●リセット依存症

「カイトさんまた君か、いい加減にししてくれ!」
「あっいや、その、すみません!つい…」
髭を生やした中年男性はヒステリックに叫んだ。その男に新入社員のカイトは必死で頭を下げていた。
「ついじゃない!データが消えたらどうするつもりなんだ」
「だから、その、すみません…」
なぜカイトがこのようなめにあっているのか…事件はついさっき起こった。

正午すぎ、彼の上司であるヒゲの男はお手洗いに行くために席をたった。ちょうどそこに、頼まれていた仕事を終えたカイトが資料をもってやってきたのである。

上司は少しの間だから、とパソコンで作成途中の文書を置いたままだった。それを見たカイトは、そのパソコンの電源ボタンを押して強制終了させてしまったのである。

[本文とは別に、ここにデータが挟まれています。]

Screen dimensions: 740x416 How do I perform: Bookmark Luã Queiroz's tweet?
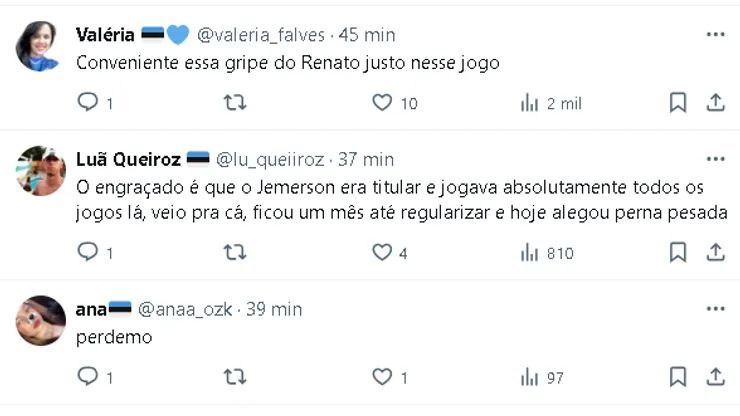click(677, 253)
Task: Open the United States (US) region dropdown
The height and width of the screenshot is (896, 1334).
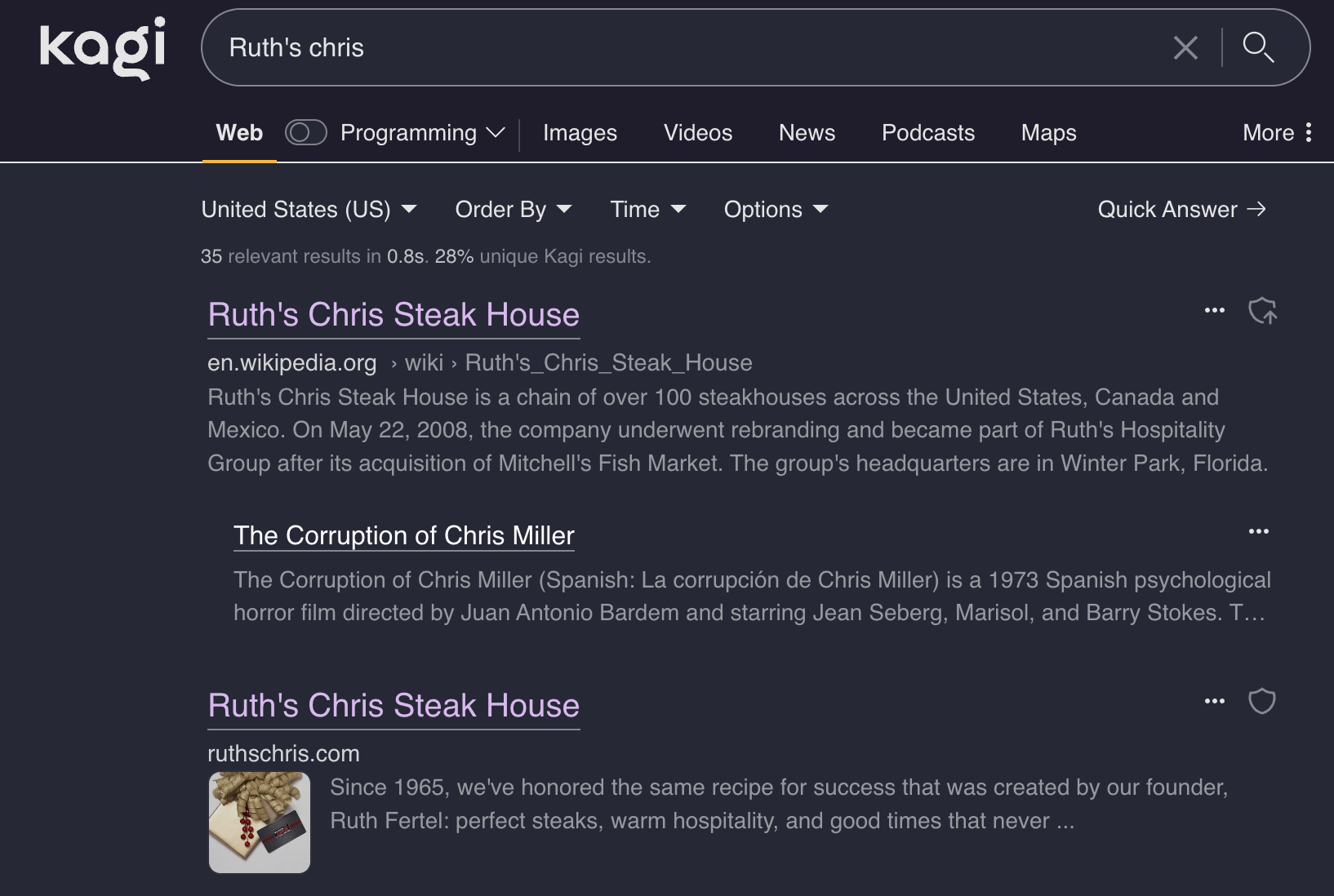Action: 309,210
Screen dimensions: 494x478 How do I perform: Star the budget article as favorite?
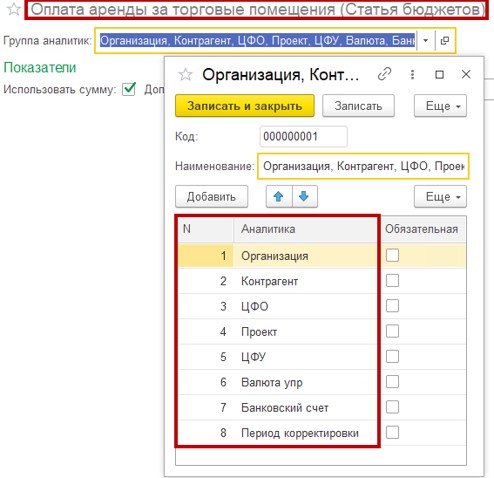tap(13, 9)
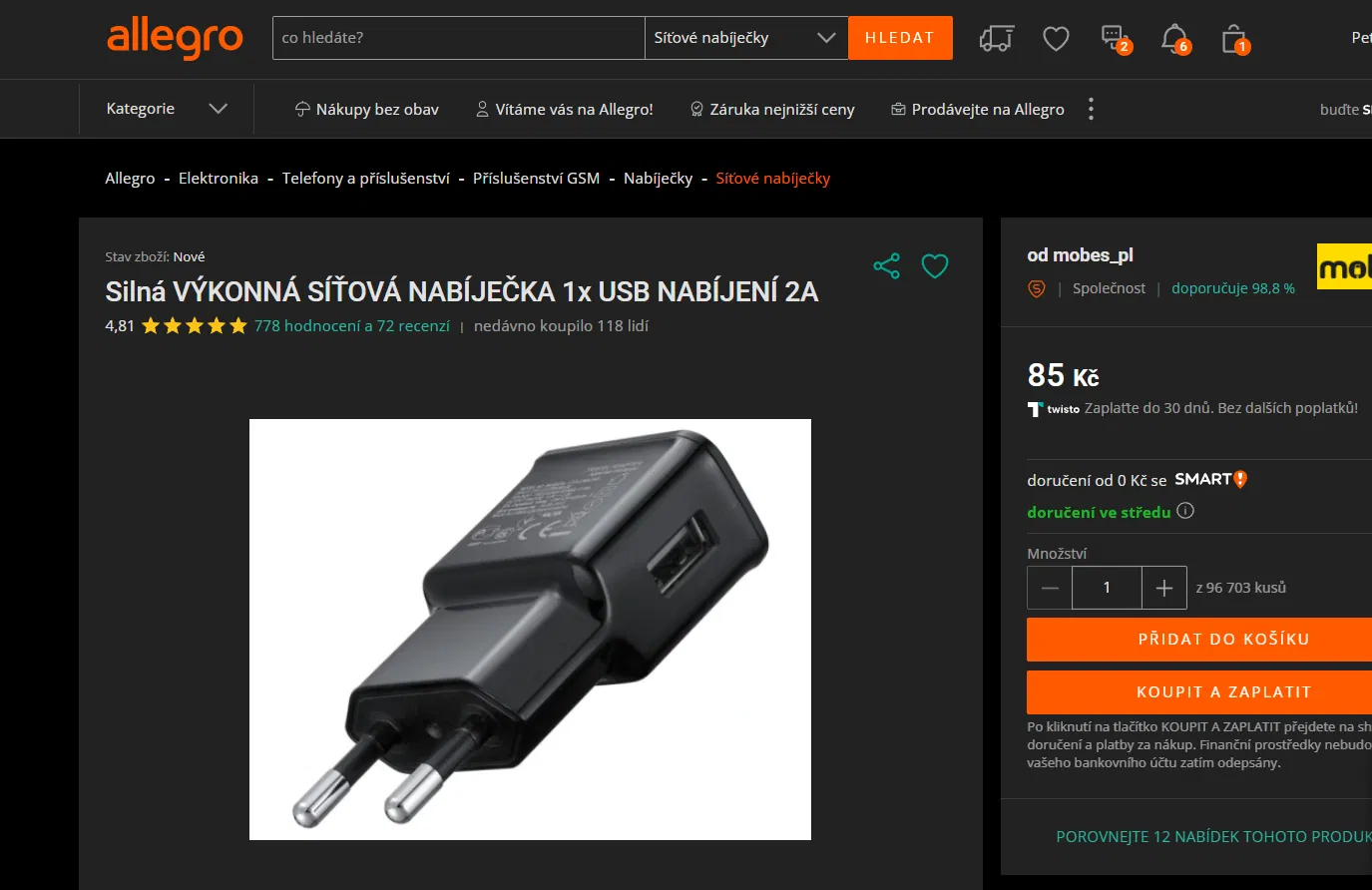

彼はリセット依存症。ゲームのセーブデータを消すことは日常茶飯事で、部屋のレイアウトも一週間ももたないし、もっと言えば一年で何度も引っ越しをしたこともある。悪い時には自殺を図ったことがあったが、死んでしまってもリセットできないと考えてやめた。今はパソコンの電源を落とすのが癖になってしまい、この会社では自分や他人のパソコンの電源を落とす常習犯となっている。そのため同僚は皆、席を立つ時は少しの間でも電源を落とすようにしていた。カイトにとってそのほったらかしのパソコンは、久々に彼の興奮を煽る格好の餌食だったのである。

「まったくもってけしからん。次やったら上層部に報告してクビにしてやるからな…!」
「…………」
「なんとか言わんか!」
「私……やめます」
「そうだ、もうこんなくだらないことはやめなさい」

「私、会社辞めます」
「…………は?」

「私、会社辞めます。色々ありがとうございました。それでは、失礼します」
「いや、君、そんなこと急に言われても困」

状況を飲み込めない上司や周りの動揺を背後に残して、颯爽とカイトはその場を去った。その顔はなにかスッキリしたように晴れやかであった。